**SHORT EXERCISE**. Write the next portion of the article on logging guidelines for micro-services, beginning after its final sentence.

**TEXT SECTION**.
•••

Five Guidelines for Robust Logging

Written by rohantiwari | Published 2021/09/25
Tech Story Tags: logging | security | microservices | debugging | site-reliability-engineering | software-engineering | scalability | robust-logging

TLDRThe intent for logging standards is to ensure that software developers working in different parts of the codebase on projects that span across multiple teams follow consistent guidelines. Logging approaches can differ from team to team within an organization but some best practices, if followed, will standardize the logging, and ensure good habits when developing micro-services making it easy to debug issues even for somebody who is not completely familiar with the codebase.via the TL;DR App

Introduction

Logging needs special consideration and careful attention during micro-service development. Logs can provide comprehensive information about states, errors, and performance during a micro-service’s execution flow as it serves user requests. It is important to instrument code to add logging capabilities that can trace the application's execution. Adequate instrumentation is very important, and it should be a required coding standard. Logs should be ‘enough’ to give insights into the system without over-whelming the developers and the system.

•••

**COLLECTED MATERIAL**.
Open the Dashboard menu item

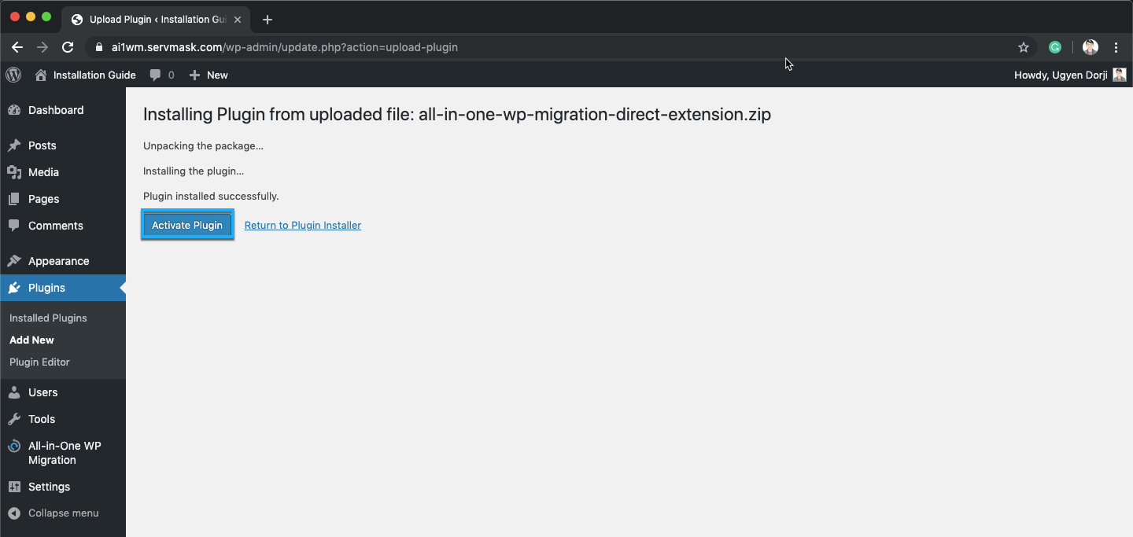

•••

**RESPONSE BELOW**.
Guidelines

Choose the Right Log Level

Using the appropriate logging level makes logs easy to read. Log levels allow the developer to filter the levels based on the requirements. A developer investigating an issue will be interested in ERROR level logs whereas a developer making sure the business logic is working as expected, will be interested in INFO logs.

Logging APIs use different logging levels to indicate severity but broadly speaking the following log levels can be used as a guideline:

INFO: Normal logging of the operations, minimal server-side logging to ensure the application code is functioning normally. Keeping an eye on events through the system; need to know what is going on now with business logic.

ERROR: Some unexpected run-time error which should not occur during normal / healthy operations. This is not what our users expected; what went wrong in our business logic.

WARN: Some unexpected error that can occur occasionally even during normal operations

If this happens during normal operations, it doesn’t seem right.

DEBUG: Details related to application which can help with deeper analysis. Additional / detailed information will be useful in debugging any issue at a later time.

FATAL: Catastrophic / fatal error which causes termination of application code. This should never happen; what made our application crash and / or become unrecoverable.

Efficiency

  1. Remove unnecessary logs: logging is very easy to implement but once developers add logs temporary logs or additional logs, don’t forget to remove them. Avoid logging redundant fields / information: if there are other fields in a different log line that can help correlate logs, avoid redundant information.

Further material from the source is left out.